**TRY IT**: Please begin with the line containing "Task: Click the" and reproduce each line exactly until the records below end, without any pictures.

Stored data entries:
┏━━

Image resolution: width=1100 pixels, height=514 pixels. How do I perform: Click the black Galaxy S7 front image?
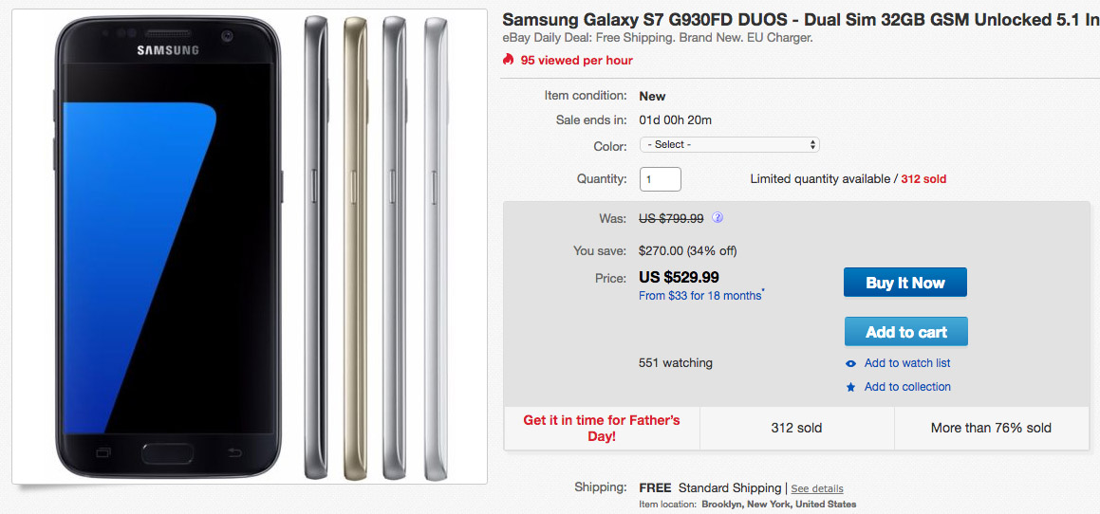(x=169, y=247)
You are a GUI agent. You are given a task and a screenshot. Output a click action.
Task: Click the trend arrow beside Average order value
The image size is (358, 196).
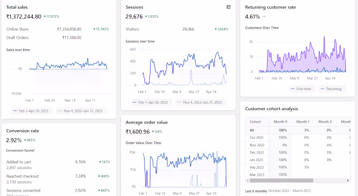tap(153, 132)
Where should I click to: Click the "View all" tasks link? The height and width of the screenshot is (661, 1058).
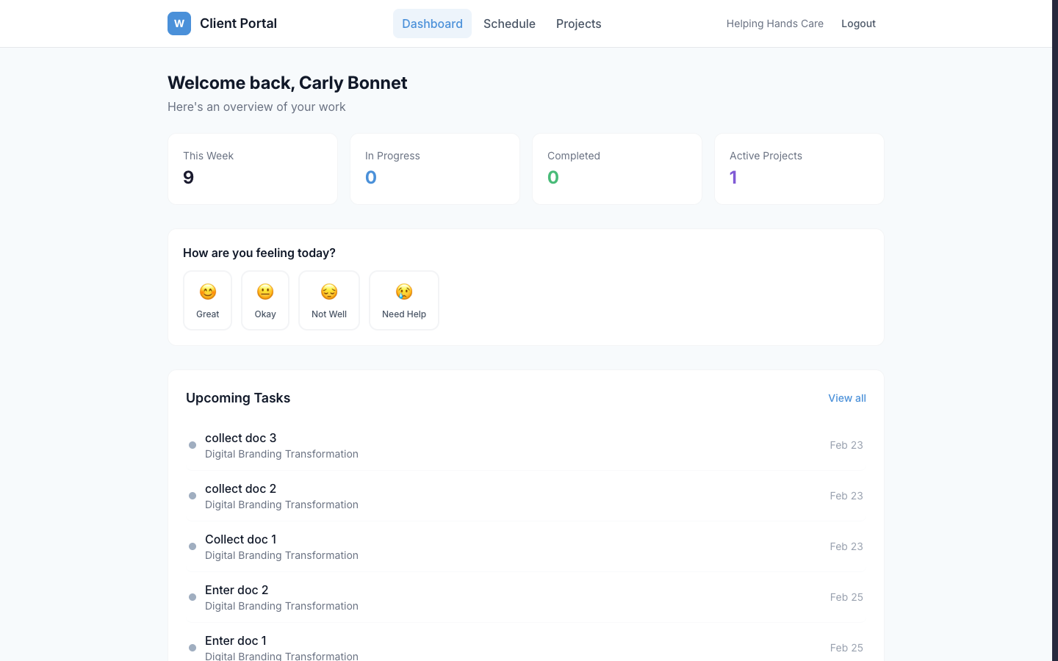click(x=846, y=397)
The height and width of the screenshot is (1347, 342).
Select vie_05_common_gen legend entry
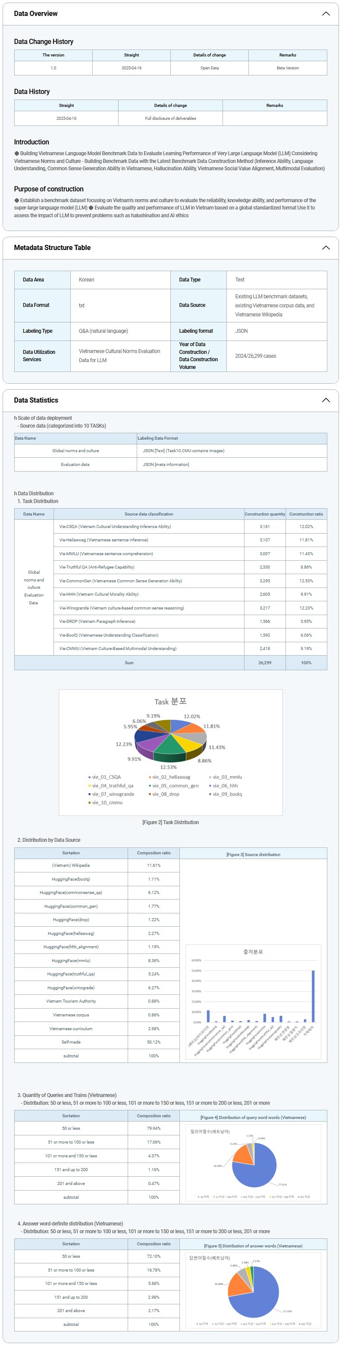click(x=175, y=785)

┗━━

**SOLUTION TO THIS PROBLEM**:
Task: Click the trend arrow beside Average order value
The image size is (358, 196).
tap(153, 132)
Where should I click to: Click the "View all" tasks link? The height and width of the screenshot is (661, 1058).
click(x=846, y=397)
The height and width of the screenshot is (1347, 342).
Select vie_05_common_gen legend entry
click(x=175, y=785)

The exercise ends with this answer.